WHAT YOU ARE ASKED TO DO >>
Look below for the line holding "健康食品 & GNC (60, 192)" and the line holding "0944.525.282 (875, 2222)". Repeat those two and everything between, exactly.

ENTRIES PROVIDED >>
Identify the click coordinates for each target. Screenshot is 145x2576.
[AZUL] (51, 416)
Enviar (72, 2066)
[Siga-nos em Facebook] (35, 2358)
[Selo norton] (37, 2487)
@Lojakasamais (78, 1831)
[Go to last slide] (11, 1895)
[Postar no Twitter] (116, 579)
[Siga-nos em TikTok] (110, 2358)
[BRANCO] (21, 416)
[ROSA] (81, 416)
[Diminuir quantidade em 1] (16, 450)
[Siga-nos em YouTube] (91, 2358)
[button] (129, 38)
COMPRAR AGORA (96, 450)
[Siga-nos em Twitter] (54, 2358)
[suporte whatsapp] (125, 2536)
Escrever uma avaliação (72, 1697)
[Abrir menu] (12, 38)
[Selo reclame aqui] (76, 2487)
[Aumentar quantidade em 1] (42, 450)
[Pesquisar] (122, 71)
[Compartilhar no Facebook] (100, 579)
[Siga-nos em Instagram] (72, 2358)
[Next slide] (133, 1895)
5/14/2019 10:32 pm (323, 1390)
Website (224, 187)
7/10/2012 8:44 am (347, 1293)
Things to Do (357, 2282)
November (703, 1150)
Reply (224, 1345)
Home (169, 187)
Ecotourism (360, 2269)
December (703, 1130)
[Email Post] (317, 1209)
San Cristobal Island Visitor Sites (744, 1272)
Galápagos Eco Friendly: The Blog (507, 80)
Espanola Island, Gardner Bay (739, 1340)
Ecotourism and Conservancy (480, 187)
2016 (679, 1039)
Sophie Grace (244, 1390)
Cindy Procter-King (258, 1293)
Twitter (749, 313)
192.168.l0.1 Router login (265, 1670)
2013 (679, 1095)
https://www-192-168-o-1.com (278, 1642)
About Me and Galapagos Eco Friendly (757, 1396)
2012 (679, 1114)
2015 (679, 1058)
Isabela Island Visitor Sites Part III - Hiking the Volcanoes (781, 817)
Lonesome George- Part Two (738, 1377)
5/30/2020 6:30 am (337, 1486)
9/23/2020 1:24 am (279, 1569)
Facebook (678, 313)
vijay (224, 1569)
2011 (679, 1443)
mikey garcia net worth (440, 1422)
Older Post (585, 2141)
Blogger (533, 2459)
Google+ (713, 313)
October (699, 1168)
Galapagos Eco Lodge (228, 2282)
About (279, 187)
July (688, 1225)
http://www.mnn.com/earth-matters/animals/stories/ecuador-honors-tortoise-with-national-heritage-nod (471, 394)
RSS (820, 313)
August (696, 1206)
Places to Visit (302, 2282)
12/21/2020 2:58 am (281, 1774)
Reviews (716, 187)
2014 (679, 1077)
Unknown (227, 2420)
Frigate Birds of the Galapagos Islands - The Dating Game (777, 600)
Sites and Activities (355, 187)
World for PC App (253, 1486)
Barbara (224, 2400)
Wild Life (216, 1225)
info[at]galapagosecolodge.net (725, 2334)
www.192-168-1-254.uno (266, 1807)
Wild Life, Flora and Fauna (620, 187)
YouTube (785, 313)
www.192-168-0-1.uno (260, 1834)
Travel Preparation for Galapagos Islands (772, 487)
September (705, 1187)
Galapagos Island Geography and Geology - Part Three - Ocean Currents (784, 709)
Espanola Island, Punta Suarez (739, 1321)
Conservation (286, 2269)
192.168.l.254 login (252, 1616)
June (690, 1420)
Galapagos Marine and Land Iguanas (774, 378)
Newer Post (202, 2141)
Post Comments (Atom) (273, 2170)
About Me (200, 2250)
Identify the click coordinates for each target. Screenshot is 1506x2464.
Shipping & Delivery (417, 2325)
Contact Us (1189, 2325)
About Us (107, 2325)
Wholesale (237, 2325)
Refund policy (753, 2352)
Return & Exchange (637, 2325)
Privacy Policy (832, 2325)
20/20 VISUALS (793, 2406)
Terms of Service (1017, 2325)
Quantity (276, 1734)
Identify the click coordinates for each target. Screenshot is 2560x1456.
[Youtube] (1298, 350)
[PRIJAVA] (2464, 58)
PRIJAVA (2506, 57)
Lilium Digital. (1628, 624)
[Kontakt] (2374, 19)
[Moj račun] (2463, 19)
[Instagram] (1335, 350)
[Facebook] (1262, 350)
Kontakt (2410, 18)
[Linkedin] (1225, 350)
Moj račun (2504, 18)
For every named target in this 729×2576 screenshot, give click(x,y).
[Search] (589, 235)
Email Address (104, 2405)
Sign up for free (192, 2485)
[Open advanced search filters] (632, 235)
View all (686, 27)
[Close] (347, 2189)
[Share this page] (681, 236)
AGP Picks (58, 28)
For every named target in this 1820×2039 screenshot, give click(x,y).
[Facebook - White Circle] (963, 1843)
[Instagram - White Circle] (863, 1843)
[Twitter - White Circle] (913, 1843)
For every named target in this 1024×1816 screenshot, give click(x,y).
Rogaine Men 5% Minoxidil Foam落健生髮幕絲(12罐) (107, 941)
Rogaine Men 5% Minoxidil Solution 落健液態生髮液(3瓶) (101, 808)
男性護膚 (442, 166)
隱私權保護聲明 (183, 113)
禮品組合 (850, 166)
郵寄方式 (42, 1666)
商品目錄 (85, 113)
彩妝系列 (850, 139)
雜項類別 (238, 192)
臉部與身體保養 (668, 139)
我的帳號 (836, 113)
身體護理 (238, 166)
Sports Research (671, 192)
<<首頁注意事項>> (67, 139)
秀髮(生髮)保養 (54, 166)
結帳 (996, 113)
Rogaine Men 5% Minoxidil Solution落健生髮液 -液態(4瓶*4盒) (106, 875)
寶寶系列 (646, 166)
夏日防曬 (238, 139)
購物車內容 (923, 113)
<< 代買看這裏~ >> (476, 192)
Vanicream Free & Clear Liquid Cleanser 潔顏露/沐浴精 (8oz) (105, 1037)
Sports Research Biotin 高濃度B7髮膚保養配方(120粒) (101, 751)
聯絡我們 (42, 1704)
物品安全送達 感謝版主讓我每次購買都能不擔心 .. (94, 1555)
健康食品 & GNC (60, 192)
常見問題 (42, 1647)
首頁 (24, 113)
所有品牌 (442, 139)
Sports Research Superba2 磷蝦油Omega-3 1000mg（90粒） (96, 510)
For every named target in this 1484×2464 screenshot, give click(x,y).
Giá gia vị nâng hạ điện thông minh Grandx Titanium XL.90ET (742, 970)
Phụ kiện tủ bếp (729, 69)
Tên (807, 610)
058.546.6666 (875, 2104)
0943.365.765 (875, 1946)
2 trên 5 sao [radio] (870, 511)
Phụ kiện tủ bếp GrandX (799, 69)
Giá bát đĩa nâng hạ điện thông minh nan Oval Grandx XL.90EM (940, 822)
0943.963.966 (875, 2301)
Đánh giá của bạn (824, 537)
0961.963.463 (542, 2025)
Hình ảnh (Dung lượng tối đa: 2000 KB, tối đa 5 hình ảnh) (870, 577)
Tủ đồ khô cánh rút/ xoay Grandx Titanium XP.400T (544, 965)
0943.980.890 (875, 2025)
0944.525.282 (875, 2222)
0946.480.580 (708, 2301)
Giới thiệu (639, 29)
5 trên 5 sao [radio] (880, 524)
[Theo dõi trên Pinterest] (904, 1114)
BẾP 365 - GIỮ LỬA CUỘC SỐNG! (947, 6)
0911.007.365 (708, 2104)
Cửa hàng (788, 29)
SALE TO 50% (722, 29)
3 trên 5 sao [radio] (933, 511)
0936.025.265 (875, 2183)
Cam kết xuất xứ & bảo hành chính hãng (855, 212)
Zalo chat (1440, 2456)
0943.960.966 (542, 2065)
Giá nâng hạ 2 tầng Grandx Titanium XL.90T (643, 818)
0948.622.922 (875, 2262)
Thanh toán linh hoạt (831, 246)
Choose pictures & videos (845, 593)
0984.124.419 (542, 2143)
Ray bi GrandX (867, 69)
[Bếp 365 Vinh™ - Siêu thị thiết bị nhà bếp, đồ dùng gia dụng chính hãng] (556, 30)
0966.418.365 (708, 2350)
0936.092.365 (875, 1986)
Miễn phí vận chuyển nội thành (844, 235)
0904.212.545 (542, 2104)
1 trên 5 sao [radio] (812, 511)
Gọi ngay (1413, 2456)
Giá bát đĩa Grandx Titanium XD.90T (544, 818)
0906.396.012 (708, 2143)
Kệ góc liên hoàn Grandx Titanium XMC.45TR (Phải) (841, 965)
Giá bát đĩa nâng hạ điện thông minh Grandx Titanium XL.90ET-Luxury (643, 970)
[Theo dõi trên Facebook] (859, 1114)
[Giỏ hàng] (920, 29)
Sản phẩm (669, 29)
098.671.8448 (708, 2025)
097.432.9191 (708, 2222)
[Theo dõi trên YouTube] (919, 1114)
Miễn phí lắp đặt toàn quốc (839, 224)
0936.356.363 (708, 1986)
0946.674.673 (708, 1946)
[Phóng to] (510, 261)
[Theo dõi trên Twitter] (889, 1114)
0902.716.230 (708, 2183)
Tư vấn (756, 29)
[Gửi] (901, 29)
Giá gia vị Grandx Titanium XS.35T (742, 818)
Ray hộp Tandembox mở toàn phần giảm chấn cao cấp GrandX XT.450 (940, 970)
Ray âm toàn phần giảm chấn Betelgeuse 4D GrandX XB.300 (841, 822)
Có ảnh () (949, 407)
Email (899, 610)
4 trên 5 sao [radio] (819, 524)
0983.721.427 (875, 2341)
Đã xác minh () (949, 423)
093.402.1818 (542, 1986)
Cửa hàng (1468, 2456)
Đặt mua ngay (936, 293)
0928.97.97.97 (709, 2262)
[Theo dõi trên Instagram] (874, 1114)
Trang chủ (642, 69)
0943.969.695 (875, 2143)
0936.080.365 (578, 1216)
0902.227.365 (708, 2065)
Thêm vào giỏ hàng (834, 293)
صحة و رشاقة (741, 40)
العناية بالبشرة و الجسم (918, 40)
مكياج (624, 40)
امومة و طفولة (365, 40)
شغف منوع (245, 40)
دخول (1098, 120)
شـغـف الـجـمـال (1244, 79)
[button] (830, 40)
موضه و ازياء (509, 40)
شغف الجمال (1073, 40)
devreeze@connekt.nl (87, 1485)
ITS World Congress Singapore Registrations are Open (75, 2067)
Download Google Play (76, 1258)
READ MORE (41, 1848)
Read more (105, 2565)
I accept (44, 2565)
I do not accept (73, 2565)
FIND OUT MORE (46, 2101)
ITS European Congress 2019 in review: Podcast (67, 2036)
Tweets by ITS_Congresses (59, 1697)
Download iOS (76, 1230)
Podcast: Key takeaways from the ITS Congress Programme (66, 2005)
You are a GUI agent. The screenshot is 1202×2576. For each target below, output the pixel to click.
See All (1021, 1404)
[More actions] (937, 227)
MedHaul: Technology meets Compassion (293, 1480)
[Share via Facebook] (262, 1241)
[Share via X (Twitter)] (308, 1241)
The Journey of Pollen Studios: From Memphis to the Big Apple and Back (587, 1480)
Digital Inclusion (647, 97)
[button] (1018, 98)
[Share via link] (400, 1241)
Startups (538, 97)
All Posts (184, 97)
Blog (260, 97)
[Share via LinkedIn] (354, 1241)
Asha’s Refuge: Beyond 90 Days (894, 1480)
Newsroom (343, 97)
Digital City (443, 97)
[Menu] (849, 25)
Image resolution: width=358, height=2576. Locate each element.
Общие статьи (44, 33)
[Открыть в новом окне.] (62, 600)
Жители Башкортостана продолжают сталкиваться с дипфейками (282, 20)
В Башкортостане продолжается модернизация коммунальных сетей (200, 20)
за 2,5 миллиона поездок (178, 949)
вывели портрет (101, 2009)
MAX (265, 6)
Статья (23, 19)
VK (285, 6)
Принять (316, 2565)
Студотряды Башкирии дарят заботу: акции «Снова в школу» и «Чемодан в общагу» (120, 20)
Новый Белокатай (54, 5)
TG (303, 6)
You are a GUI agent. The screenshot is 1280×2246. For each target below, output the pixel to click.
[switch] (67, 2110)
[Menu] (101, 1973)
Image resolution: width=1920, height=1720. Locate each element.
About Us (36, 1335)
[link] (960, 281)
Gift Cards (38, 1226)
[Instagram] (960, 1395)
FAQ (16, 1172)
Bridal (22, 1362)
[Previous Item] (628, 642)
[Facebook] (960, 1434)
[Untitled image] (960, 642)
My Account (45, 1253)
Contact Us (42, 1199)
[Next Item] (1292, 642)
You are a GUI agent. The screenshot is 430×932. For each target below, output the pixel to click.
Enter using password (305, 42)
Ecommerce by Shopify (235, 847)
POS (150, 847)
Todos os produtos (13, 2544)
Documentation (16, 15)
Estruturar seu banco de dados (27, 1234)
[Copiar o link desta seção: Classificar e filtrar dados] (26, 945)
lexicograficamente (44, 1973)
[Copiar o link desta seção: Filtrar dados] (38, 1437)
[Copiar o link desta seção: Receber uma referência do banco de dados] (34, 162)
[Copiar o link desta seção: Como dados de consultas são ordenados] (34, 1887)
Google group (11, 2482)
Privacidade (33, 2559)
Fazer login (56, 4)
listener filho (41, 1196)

FINISHED TASK >>
健康食品 & GNC (60, 192)
常見問題 (42, 1647)
首頁 (24, 113)
所有品牌 (442, 139)
Sports Research Superba2 磷蝦油Omega-3 1000mg（90粒） (96, 510)
For every named target in this 1484×2464 screenshot, give click(x,y).
Giá gia vị nâng hạ điện thông minh Grandx Titanium XL.90ET (742, 970)
Phụ kiện tủ bếp (729, 69)
Tên (807, 610)
058.546.6666 (875, 2104)
0943.365.765 (875, 1946)
2 trên 5 sao [radio] (870, 511)
Phụ kiện tủ bếp GrandX (799, 69)
Giá bát đĩa nâng hạ điện thông minh nan Oval Grandx XL.90EM (940, 822)
0943.963.966 (875, 2301)
Đánh giá của bạn (824, 537)
0961.963.463 (542, 2025)
Hình ảnh (Dung lượng tối đa: 2000 KB, tối đa 5 hình ảnh) (870, 577)
Tủ đồ khô cánh rút/ xoay Grandx Titanium XP.400T (544, 965)
0943.980.890 (875, 2025)
0944.525.282 (875, 2222)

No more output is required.